Another feature that is new to Elasticsearch, but is an interesting opportunity with a huge potential upside, is site search. The reason this feature is very timely is because the most popular solution thus far — Google Site Search — was sunsetted by Google on April 1. This leaves many organizations looking for alternatives, and Elastic is cashing in on this demand. Now, Elasticsearch is a full-text search engine, and the way it can analyze log data is proof of its ability to crunch not just numbers but text data just as well. And site search is just an extension of full-text search.

A site search tool is very dynamic in nature as the search results need to be fresh, being updated in real-time with the most recent search results. It needs to understand, interpret, and respond to user input as the user types in a query. It needs to be easy to implement on the website irrespective of what technologies or platforms are used to build the website. Finally, it needs to have a well-thought-out UI that gets users to the search result they’re looking for in split seconds. This is a tall task, but Elastic believes it has the answer in their site search product.
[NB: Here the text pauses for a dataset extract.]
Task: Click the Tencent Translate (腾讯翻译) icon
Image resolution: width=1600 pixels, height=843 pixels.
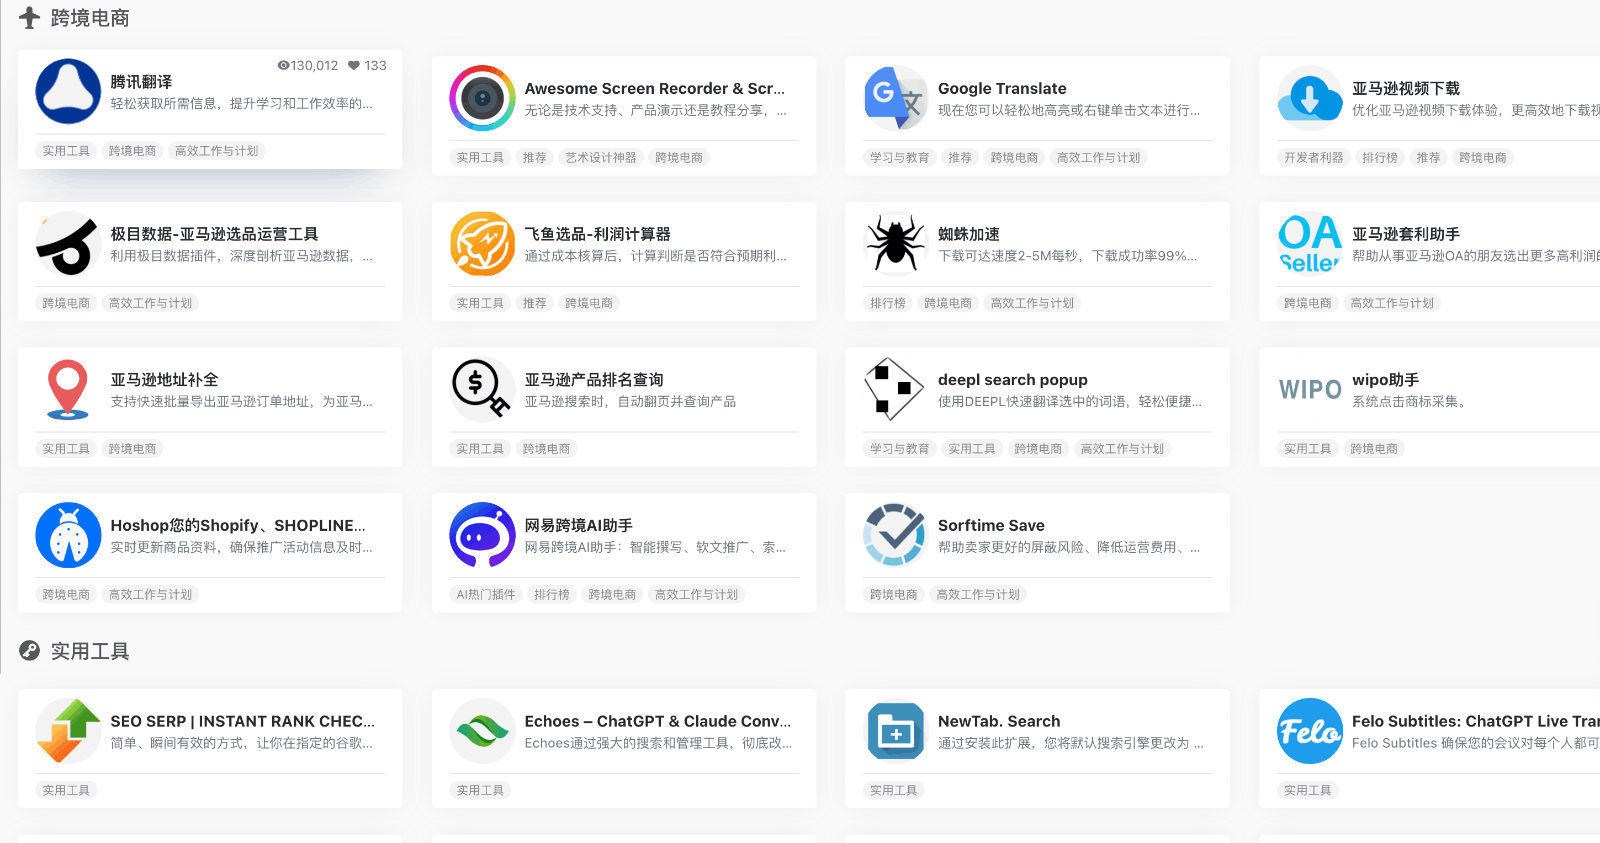Action: (68, 91)
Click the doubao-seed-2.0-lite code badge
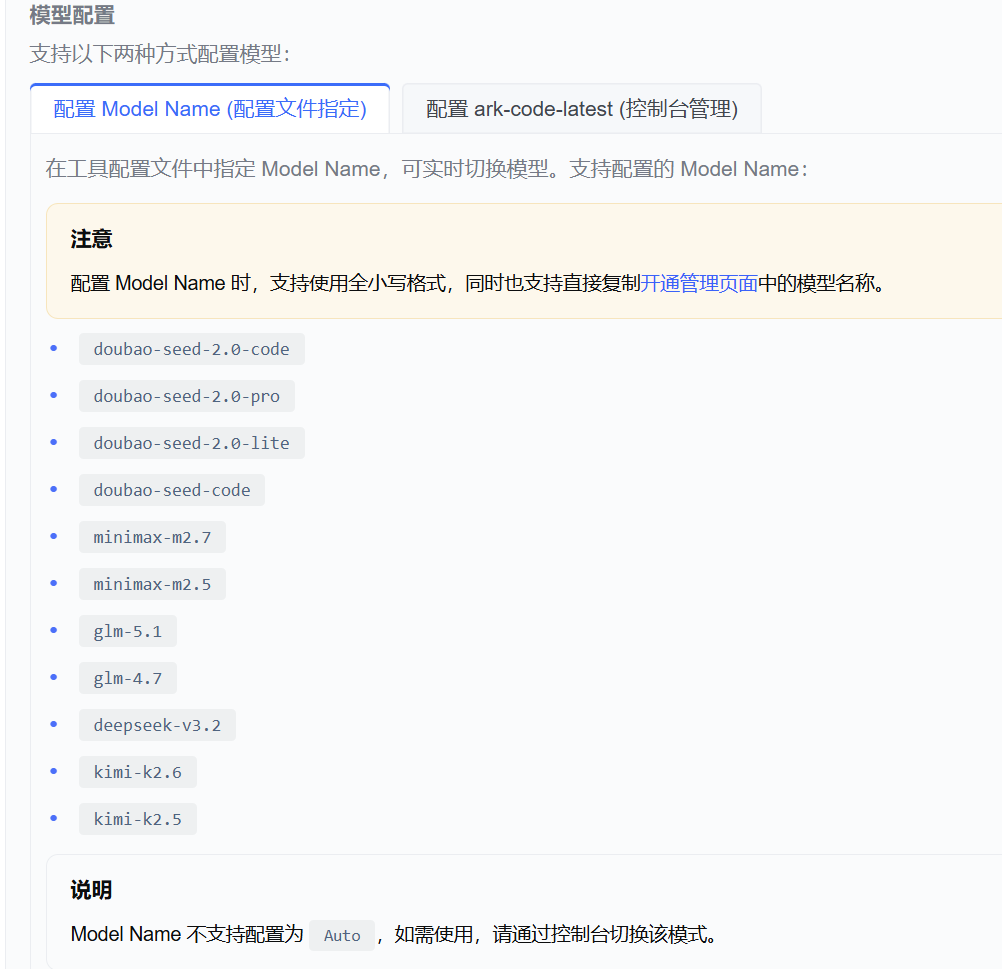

Giving users what they want

Elastic{ON} was chock-full of updates and makes you want to sit up and notice what the team is up to. The biggest update was the opening up of X-Pack. However, new products like APM and site search are just as big in terms of direction for the company. Finally, interesting features like data rollups, monitoring and logging for container systems, and machine learning are all not surprising but are right on the ball in terms of what today’s users want. As a logging aficionado, you’re bound to find all this exciting. There’s lots to play around with, so if you haven’t already, go get Elasticsearch.